Entah kemampuan ikhlas level apa yang dimiliki para ibu di masa lampau.
Saat suamiku tidak ada disampingku selama proses melahirkan, sungguh aku tak menyesalkan ketidakhadirannya. Bagaikan primata yang mengandung, melahirkan, dan membesarkan anaknya sendiri, sedari awal aku tau konsekuensi untuk tidak bisa selalu bersama suamiku. Namun saat masalah hidup mencuat setelahnya, aku bisa begitu berharap ia ada di sampingku hari itu, hanya untuk melihat betapa luar biasanya perjuanganku melawan rasa sakit. Semata-mata agar peranku sebagai istri dan ibu untuk keluarga ini semakin tervalidasi. Bahwa aku bisa jadi lebih berkorban.

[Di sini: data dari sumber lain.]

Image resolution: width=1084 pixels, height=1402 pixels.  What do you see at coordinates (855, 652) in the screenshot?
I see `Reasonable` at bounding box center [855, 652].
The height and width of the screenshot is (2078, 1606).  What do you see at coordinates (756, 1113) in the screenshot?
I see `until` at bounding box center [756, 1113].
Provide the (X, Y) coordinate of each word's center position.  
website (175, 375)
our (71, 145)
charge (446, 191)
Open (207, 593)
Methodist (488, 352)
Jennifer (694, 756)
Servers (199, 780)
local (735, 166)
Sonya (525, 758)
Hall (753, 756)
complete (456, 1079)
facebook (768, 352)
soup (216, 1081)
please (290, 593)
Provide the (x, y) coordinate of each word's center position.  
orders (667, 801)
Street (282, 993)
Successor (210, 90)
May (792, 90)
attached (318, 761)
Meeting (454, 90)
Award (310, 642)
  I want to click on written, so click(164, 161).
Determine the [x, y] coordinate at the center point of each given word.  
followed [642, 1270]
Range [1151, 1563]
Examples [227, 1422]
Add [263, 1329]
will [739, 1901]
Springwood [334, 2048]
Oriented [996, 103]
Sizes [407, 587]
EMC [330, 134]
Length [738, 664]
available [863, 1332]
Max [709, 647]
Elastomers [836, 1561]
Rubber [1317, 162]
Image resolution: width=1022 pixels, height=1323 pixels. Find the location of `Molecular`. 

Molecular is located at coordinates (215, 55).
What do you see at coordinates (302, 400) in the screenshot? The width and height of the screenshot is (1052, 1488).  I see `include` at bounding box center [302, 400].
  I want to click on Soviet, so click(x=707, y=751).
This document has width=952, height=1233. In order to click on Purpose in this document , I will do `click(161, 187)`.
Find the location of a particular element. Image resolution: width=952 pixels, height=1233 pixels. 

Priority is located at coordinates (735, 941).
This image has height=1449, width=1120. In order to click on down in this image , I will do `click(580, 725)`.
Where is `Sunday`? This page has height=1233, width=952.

Kira-kira sebesar itulah egoku di waktu-waktu yang menyesakkan sebagai seorang perempuan. Dan banyak lagi yang dapat ku ceritakan dalam berlembar-lembar tulisan. Ah, sungguh pikiran busuk yang tak pernah ku harapkan ada padaku.
Di sisi lain, sasaran empuk dari semua egoku ini memang hampir selalu suamiku. Laki-laki bertubuh tinggi besar yang terlihat sekokoh bangunan Hindia Belanda. Laki-laki yang dikuasai oleh logika dan tanpa sadar selalu membangun benteng setinggi dan sebesar dirinya, agar keputusan-keputusannya tidak diserang perasaan-perasaan sentimentil. Laki-laki yang diperlakukan sebagaimana laki-laki di masanya dibesarkan; bahwa menjadi laki-laki berarti tidak membicarakan apa yang ia rasakan, atau bahkan, tidak berbicara sama sekali.
Pada dasarnya, ini adalah keangkuhan yang haus validasi beradu dengan pemikiran logis yang tak pandai berkata-kata. Entah dimana titik ujungnya.
Namun anehnya, dengan segala keruwetan itu, kami masih begitu mencintai satu sama lain.
Tanpa perlu saling banyak berucap, sejak kali pertama bertemu hubungan ini terasa terus memperbaiki dirinya sendiri.
Tanpa sadar kami mau untuk terus saling memahami.
Selangkah demi selangkah,
Kami yang mungkin terpisah di dua kutub yang berbeda ini perlahan terus berjalan ke titik tengah.
Lalu,
Setelah banyak definisi cinta yang ku alami sejak masa remaja,
Apakah cinta itu berarti terus berjalan?